AIM OF THE EXERCISE »
Copy out every one of the items below word for word, keeping each line as it stands.

PROVIDED RECORDS »
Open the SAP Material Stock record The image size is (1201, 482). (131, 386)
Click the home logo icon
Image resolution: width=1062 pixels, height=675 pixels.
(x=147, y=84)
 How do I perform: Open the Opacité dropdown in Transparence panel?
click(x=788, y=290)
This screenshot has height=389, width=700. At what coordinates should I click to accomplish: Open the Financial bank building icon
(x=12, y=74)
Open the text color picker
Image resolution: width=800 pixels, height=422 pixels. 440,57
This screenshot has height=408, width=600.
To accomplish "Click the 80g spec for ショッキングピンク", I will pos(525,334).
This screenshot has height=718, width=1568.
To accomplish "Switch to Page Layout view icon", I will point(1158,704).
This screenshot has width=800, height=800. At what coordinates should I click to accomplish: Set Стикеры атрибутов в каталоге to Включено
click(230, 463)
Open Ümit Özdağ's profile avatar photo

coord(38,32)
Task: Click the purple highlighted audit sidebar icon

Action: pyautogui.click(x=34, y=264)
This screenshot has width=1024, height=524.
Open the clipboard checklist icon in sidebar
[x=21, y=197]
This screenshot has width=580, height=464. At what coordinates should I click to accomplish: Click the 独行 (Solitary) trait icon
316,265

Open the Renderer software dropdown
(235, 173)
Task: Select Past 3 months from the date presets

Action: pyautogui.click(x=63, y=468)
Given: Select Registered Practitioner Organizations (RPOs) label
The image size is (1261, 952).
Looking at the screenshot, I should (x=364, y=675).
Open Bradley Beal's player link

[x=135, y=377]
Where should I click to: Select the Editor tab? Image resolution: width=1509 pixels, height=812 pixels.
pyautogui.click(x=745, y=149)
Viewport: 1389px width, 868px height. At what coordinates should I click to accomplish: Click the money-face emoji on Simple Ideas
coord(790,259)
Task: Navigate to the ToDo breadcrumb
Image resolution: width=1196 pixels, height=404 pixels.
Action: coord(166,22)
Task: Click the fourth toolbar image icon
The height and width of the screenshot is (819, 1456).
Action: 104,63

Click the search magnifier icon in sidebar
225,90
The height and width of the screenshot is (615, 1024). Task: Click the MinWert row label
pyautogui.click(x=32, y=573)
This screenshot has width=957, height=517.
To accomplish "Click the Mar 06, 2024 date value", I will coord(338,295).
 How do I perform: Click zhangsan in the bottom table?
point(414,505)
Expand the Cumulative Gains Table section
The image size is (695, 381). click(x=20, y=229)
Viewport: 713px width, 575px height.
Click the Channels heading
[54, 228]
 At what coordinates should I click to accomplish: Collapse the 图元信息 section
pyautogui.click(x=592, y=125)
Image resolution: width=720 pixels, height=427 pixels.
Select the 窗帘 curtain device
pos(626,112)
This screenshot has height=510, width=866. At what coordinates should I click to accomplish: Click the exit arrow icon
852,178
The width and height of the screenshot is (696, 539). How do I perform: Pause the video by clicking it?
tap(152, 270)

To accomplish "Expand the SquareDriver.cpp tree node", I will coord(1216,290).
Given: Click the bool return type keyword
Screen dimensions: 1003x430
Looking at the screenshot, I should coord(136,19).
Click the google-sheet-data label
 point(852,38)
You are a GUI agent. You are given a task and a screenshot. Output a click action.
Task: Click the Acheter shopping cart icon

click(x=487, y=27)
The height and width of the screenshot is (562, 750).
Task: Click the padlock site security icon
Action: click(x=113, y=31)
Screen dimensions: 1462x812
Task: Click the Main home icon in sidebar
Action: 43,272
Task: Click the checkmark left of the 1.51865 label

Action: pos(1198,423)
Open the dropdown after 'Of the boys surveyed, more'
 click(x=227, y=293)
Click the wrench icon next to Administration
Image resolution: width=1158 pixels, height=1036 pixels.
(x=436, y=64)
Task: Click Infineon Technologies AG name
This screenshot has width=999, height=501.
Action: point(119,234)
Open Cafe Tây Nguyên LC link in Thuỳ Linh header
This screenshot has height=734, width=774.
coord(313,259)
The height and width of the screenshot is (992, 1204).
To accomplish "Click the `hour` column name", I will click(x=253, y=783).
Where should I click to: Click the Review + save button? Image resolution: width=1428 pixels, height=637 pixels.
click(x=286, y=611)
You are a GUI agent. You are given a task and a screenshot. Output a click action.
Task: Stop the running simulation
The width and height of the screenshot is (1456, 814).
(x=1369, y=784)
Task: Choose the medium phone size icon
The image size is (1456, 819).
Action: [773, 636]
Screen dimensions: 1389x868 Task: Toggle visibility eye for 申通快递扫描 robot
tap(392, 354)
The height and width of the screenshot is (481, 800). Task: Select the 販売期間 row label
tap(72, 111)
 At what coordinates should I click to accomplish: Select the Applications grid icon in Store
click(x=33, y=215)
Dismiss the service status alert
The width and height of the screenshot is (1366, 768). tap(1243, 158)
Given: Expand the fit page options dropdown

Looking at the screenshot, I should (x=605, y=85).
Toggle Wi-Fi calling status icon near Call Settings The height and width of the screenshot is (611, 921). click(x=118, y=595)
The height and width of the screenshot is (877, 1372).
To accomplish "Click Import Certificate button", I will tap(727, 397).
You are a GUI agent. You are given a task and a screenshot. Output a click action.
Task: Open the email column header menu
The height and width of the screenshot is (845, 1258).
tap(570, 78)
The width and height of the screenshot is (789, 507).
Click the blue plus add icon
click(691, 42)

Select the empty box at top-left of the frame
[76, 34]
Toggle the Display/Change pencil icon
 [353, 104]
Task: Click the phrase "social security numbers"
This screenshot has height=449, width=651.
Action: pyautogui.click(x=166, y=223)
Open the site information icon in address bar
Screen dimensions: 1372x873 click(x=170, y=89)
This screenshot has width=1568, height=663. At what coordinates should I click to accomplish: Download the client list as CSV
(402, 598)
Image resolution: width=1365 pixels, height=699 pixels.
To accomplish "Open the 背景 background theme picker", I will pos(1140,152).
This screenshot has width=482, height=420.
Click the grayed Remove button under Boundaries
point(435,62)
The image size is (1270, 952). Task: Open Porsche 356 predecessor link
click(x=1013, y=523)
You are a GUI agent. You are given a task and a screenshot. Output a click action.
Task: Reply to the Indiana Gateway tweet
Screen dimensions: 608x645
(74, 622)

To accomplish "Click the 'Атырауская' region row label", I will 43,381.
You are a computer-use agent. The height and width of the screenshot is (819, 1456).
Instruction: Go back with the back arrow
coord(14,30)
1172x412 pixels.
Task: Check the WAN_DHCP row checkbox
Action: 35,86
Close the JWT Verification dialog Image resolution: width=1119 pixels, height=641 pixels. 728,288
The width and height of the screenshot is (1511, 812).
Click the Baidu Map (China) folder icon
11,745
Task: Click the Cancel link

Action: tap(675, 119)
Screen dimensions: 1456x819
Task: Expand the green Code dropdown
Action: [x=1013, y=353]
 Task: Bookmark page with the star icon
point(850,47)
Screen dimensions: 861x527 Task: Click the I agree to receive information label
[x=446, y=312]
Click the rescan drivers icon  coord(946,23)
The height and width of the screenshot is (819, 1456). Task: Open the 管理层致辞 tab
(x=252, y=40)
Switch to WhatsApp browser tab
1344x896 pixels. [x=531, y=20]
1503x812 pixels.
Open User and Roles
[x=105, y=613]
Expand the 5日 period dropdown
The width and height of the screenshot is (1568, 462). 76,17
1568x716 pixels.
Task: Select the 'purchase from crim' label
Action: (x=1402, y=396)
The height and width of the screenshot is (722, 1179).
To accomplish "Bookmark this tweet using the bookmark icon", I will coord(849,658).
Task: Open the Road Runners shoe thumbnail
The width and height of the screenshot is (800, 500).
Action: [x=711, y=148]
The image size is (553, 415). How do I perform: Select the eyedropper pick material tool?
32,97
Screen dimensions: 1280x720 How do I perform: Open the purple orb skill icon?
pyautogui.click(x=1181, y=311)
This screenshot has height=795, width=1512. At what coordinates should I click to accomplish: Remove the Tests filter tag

TASK OUTPUT »
Open the SAP Material Stock record The image size is (1201, 482). (131, 386)
Click the home logo icon
Image resolution: width=1062 pixels, height=675 pixels.
(x=147, y=84)
 How do I perform: Open the Opacité dropdown in Transparence panel?
click(x=788, y=290)
This screenshot has height=389, width=700. At what coordinates should I click to accomplish: Open the Financial bank building icon
(x=12, y=74)
Open the text color picker
Image resolution: width=800 pixels, height=422 pixels. 440,57
This screenshot has height=408, width=600.
To accomplish "Click the 80g spec for ショッキングピンク", I will pos(525,334).
This screenshot has height=718, width=1568.
To accomplish "Switch to Page Layout view icon", I will point(1158,704).
This screenshot has width=800, height=800. At what coordinates should I click to accomplish: Set Стикеры атрибутов в каталоге to Включено
click(230, 463)
Open Ümit Özdağ's profile avatar photo

coord(38,32)
Task: Click the purple highlighted audit sidebar icon

Action: pyautogui.click(x=34, y=264)
This screenshot has width=1024, height=524.
Open the clipboard checklist icon in sidebar
[x=21, y=197]
This screenshot has width=580, height=464. At what coordinates should I click to accomplish: Click the 独行 (Solitary) trait icon
316,265

Open the Renderer software dropdown
(235, 173)
Task: Select Past 3 months from the date presets

Action: pyautogui.click(x=63, y=468)
Given: Select Registered Practitioner Organizations (RPOs) label
The image size is (1261, 952).
Looking at the screenshot, I should (x=364, y=675).
Open Bradley Beal's player link

[x=135, y=377]
Where should I click to: Select the Editor tab? Image resolution: width=1509 pixels, height=812 pixels.
pyautogui.click(x=745, y=149)
Viewport: 1389px width, 868px height. At what coordinates should I click to accomplish: Click the money-face emoji on Simple Ideas
coord(790,259)
Task: Navigate to the ToDo breadcrumb
Image resolution: width=1196 pixels, height=404 pixels.
Action: coord(166,22)
Task: Click the fourth toolbar image icon
The height and width of the screenshot is (819, 1456).
Action: 104,63

Click the search magnifier icon in sidebar
225,90
The height and width of the screenshot is (615, 1024). Task: Click the MinWert row label
pyautogui.click(x=32, y=573)
This screenshot has width=957, height=517.
To accomplish "Click the Mar 06, 2024 date value", I will coord(338,295).
 How do I perform: Click zhangsan in the bottom table?
point(414,505)
Expand the Cumulative Gains Table section
The image size is (695, 381). click(x=20, y=229)
Viewport: 713px width, 575px height.
Click the Channels heading
[54, 228]
 At what coordinates should I click to accomplish: Collapse the 图元信息 section
pyautogui.click(x=592, y=125)
Image resolution: width=720 pixels, height=427 pixels.
Select the 窗帘 curtain device
pos(626,112)
This screenshot has height=510, width=866. At what coordinates should I click to accomplish: Click the exit arrow icon
852,178
The width and height of the screenshot is (696, 539). How do I perform: Pause the video by clicking it?
tap(152, 270)

To accomplish "Expand the SquareDriver.cpp tree node", I will coord(1216,290).
Given: Click the bool return type keyword
Screen dimensions: 1003x430
Looking at the screenshot, I should coord(136,19).
Click the google-sheet-data label
 point(852,38)
You are a GUI agent. You are given a task and a screenshot. Output a click action.
Task: Click the Acheter shopping cart icon

click(x=487, y=27)
The height and width of the screenshot is (562, 750).
Task: Click the padlock site security icon
Action: click(x=113, y=31)
Screen dimensions: 1462x812
Task: Click the Main home icon in sidebar
Action: 43,272
Task: Click the checkmark left of the 1.51865 label

Action: pos(1198,423)
Open the dropdown after 'Of the boys surveyed, more'
 click(x=227, y=293)
Click the wrench icon next to Administration
Image resolution: width=1158 pixels, height=1036 pixels.
(x=436, y=64)
Task: Click Infineon Technologies AG name
This screenshot has width=999, height=501.
Action: point(119,234)
Open Cafe Tây Nguyên LC link in Thuỳ Linh header
This screenshot has height=734, width=774.
coord(313,259)
The height and width of the screenshot is (992, 1204).
To accomplish "Click the `hour` column name", I will click(x=253, y=783).
Where should I click to: Click the Review + save button? Image resolution: width=1428 pixels, height=637 pixels.
click(x=286, y=611)
You are a GUI agent. You are given a task and a screenshot. Output a click action.
Task: Stop the running simulation
The width and height of the screenshot is (1456, 814).
(x=1369, y=784)
Task: Choose the medium phone size icon
The image size is (1456, 819).
Action: [773, 636]
Screen dimensions: 1389x868 Task: Toggle visibility eye for 申通快递扫描 robot
tap(392, 354)
The height and width of the screenshot is (481, 800). Task: Select the 販売期間 row label
tap(72, 111)
 At what coordinates should I click to accomplish: Select the Applications grid icon in Store
click(x=33, y=215)
Dismiss the service status alert
The width and height of the screenshot is (1366, 768). tap(1243, 158)
Given: Expand the fit page options dropdown

Looking at the screenshot, I should (x=605, y=85).
Toggle Wi-Fi calling status icon near Call Settings The height and width of the screenshot is (611, 921). click(x=118, y=595)
The height and width of the screenshot is (877, 1372).
To accomplish "Click Import Certificate button", I will tap(727, 397).
You are a GUI agent. You are given a task and a screenshot. Output a click action.
Task: Open the email column header menu
The height and width of the screenshot is (845, 1258).
tap(570, 78)
The width and height of the screenshot is (789, 507).
Click the blue plus add icon
click(691, 42)

Select the empty box at top-left of the frame
[76, 34]
Toggle the Display/Change pencil icon
 [353, 104]
Task: Click the phrase "social security numbers"
This screenshot has height=449, width=651.
Action: pyautogui.click(x=166, y=223)
Open the site information icon in address bar
Screen dimensions: 1372x873 click(x=170, y=89)
This screenshot has width=1568, height=663. At what coordinates should I click to accomplish: Download the client list as CSV
(402, 598)
Image resolution: width=1365 pixels, height=699 pixels.
To accomplish "Open the 背景 background theme picker", I will pos(1140,152).
This screenshot has width=482, height=420.
Click the grayed Remove button under Boundaries
point(435,62)
The image size is (1270, 952). Task: Open Porsche 356 predecessor link
click(x=1013, y=523)
You are a GUI agent. You are given a task and a screenshot. Output a click action.
Task: Reply to the Indiana Gateway tweet
Screen dimensions: 608x645
(74, 622)

To accomplish "Click the 'Атырауская' region row label", I will 43,381.
You are a computer-use agent. The height and width of the screenshot is (819, 1456).
Instruction: Go back with the back arrow
coord(14,30)
1172x412 pixels.
Task: Check the WAN_DHCP row checkbox
Action: 35,86
Close the JWT Verification dialog Image resolution: width=1119 pixels, height=641 pixels. 728,288
The width and height of the screenshot is (1511, 812).
Click the Baidu Map (China) folder icon
11,745
Task: Click the Cancel link

Action: tap(675, 119)
Screen dimensions: 1456x819
Task: Expand the green Code dropdown
Action: [x=1013, y=353]
 Task: Bookmark page with the star icon
point(850,47)
Screen dimensions: 861x527 Task: Click the I agree to receive information label
[x=446, y=312]
Click the rescan drivers icon  coord(946,23)
The height and width of the screenshot is (819, 1456). Task: Open the 管理层致辞 tab
(x=252, y=40)
Switch to WhatsApp browser tab
1344x896 pixels. [x=531, y=20]
1503x812 pixels.
Open User and Roles
[x=105, y=613]
Expand the 5日 period dropdown
The width and height of the screenshot is (1568, 462). 76,17
1568x716 pixels.
Task: Select the 'purchase from crim' label
Action: (x=1402, y=396)
The height and width of the screenshot is (722, 1179).
To accomplish "Bookmark this tweet using the bookmark icon", I will coord(849,658).
Task: Open the Road Runners shoe thumbnail
The width and height of the screenshot is (800, 500).
Action: [x=711, y=148]
The image size is (553, 415). How do I perform: Select the eyedropper pick material tool?
32,97
Screen dimensions: 1280x720 How do I perform: Open the purple orb skill icon?
pyautogui.click(x=1181, y=311)
This screenshot has height=795, width=1512. At what coordinates should I click to accomplish: Remove the Tests filter tag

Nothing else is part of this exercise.